# [Your task]
Transcribe the records below word for word, leaving every picture out.

# [Entries supplied]
──────────
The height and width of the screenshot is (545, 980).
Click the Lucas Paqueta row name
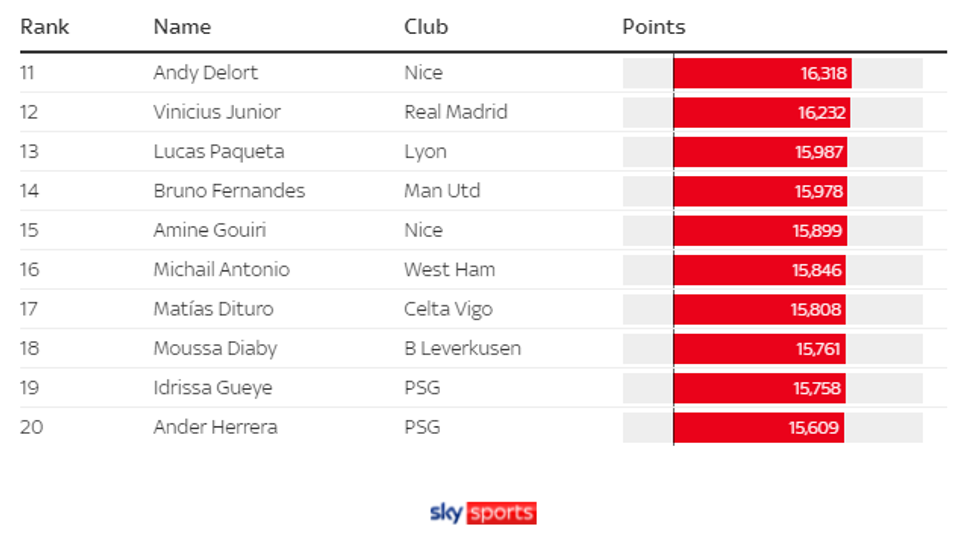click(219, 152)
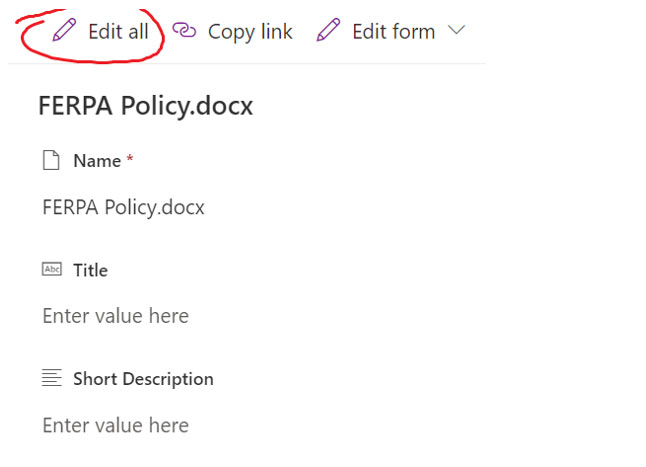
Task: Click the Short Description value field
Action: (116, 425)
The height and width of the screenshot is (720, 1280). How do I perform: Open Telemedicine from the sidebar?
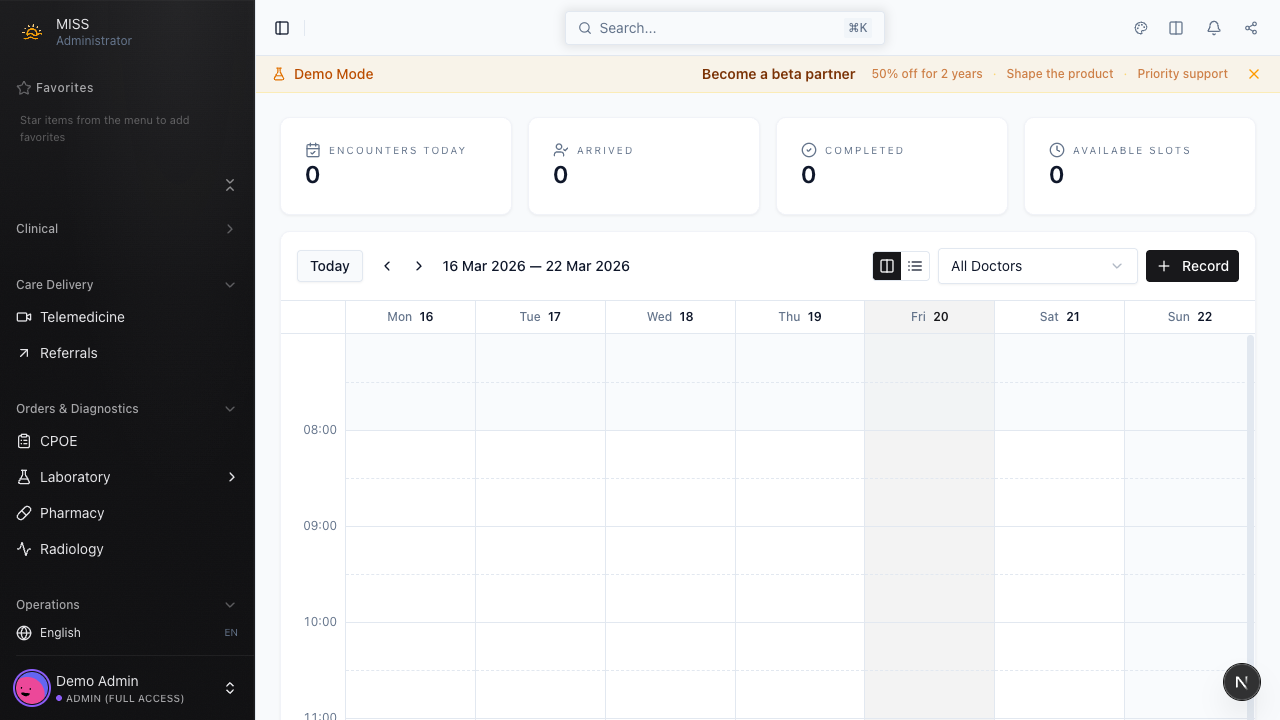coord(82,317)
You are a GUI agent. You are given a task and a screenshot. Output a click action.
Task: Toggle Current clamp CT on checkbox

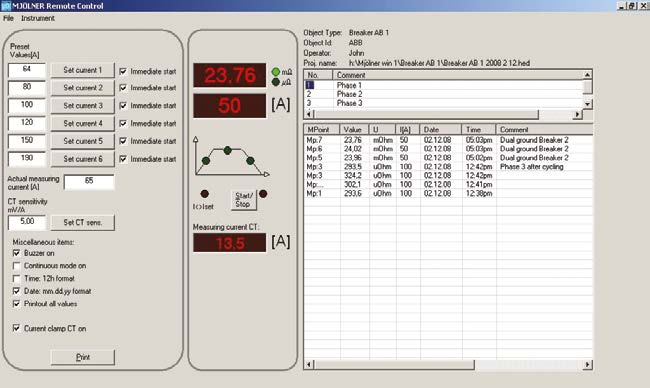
──────────
# [Exercise result]
The height and width of the screenshot is (545, 980).
Click the Lucas Paqueta row name
click(219, 152)
Task: Click the Short Description value field
Action: (116, 425)
The height and width of the screenshot is (720, 1280). How do I perform: Open Telemedicine from the sidebar?
coord(82,317)
You are a GUI agent. You are given a task and a screenshot. Output a click action.
Task: Toggle Current clamp CT on checkbox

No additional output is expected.